▸ Supplied passage

━━━━

T Nation

Long distance kayaking

Gidday,
I’m a New Zealand kayaker who is starting to get interested in long-distance flat water paddling. I’ve entered an event that’s 6 weeks away in which I’ll have to paddle 26 km. I’d be extremely grateful for suggestions on training ideas (weights, kayak, schedules, etc.) both for this event coming up as well as for the long term. Mostly I’ve just trained by doing more kayaking, although I’ve recently become aware from reading T-mag that I might develop some pattern overloads that way. Thanks very much.

I’ll throw out some ideas, since I don’t see any other responses yet. Seems to me kayaking involves a lot of pushing and pulling roughly in the horizontal plane (perpendicular to your torso). Also, internal and external rotation of the shoulder joint. Also, your torso needs a lot of stabilization strength for the paddling and rolling forces.
As for weight training to support your kayaking, endurance type schemes are called for. I think the appropriate rep range would be high, 12-15, moderate tempo 2120 (2 seconds eccentric, 1 second pause, 2 seconds concentric, repeat immediately), and very limited rest, say 30-60 seconds between sets. I imagine you would want to choose a weight that develops an intense burn and discomfort in the last 5-7 reps of sets 2 and 3.

As a starting point, try 3 sets of each of the following exercises:
Seated rows, using whatever grip is available on your machine that most closely simulates your paddle motion.
Close-grip (14" spread) flat bench press.
Rotator cuff dumbbell raises. I like the seated versions. Search the T-mag archives using the key words “rotator cuff” to find Ian King’s article about these.

So far, those three should provide balanced shoulder and push-pull development.

Next, good mornings for the posterior chain from shoulders to hams, and leg raises in a roman chair, with alternating twists, for abdominal and oblique development. These should promote balanced torso stability.

I would be sure to have good recovery meals (see the current message thread) and allow 2-3 days after weight training minimum for recovery and growth before any long kayaking sessions.
Another possibility would be to weight train in the morning, eat well and rest, and do kayaking workout late in the afternoon if you combine your training in the same day. Endurance events take your body into the catabolic zone so eat well for recovery and don’t skimp on the protein and simple carbs.
Perhaps someone more experienced in your sport will jump in with more suggestions. Good luck - Nylo

Thanks. That looks really helpful, should get me started. Anyone else out there doing long distance kayaking?

━━━━

▸ Given information

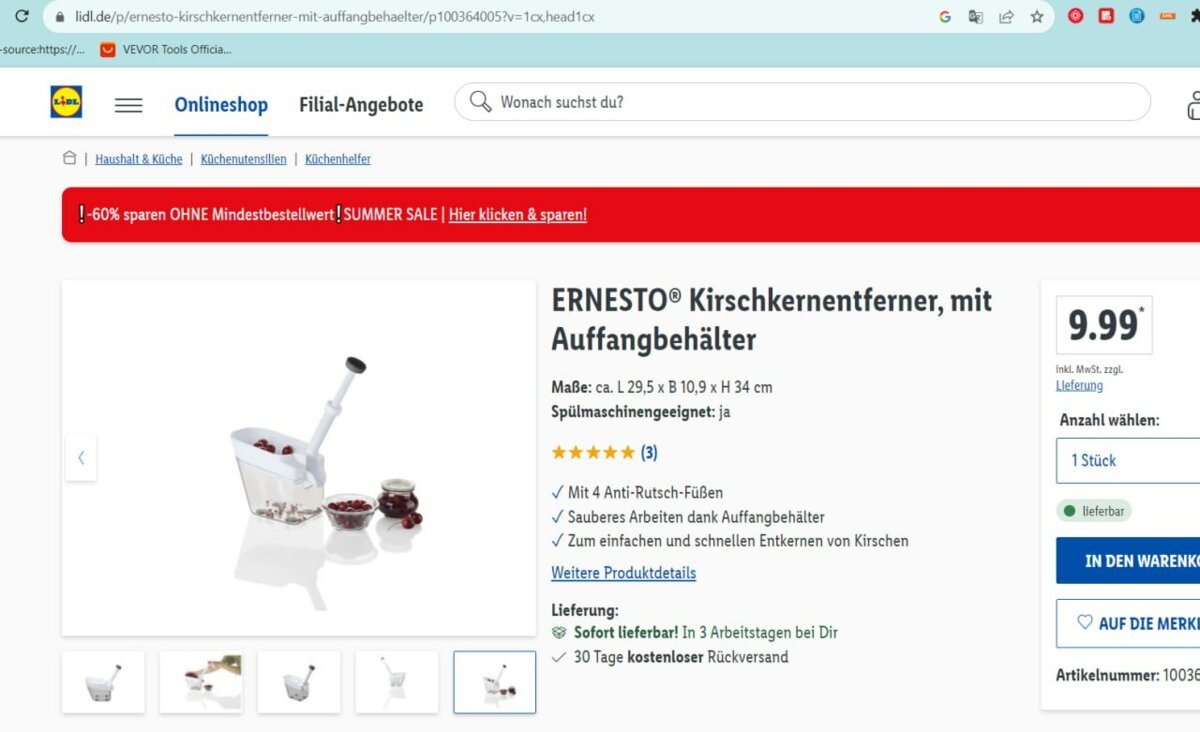Reload the page with the refresh icon
This screenshot has width=1200, height=732.
click(22, 17)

━━━━

▸ Questions
A. Repeat the part of the kayaking thread that begins at the words "As a starting" and stops after "balanced torso stability.".
B. For each statement below, say yes or no to whether the kayaking thread supports it, and quote the words that decide it.
(i) The event the kayaker entered is six weeks away and requires paddling 26 km.
(ii) The suggested rest between weight-training sets is two to three minutes.
(iii) The reply advises waiting at least 2-3 days after weight training before any long kayaking session.

▸ Answer set
A.
As a starting point, try 3 sets of each of the following exercises:
Seated rows, using whatever grip is available on your machine that most closely simulates your paddle motion.
Close-grip (14" spread) flat bench press.
Rotator cuff dumbbell raises. I like the seated versions. Search the T-mag archives using the key words “rotator cuff” to find Ian King’s article about these.

So far, those three should provide balanced shoulder and push-pull development.

Next, good mornings for the posterior chain from shoulders to hams, and leg raises in a roman chair, with alternating twists, for abdominal and oblique development. These should promote balanced torso stability.

B.
(i) Yes: "I’ve entered an event that’s 6 weeks away in which I’ll have to paddle 26 km."
(ii) No: "very limited rest, say 30-60 seconds between sets"
(iii) Yes: "allow 2-3 days after weight training minimum for recovery and growth before any long kayaking sessions"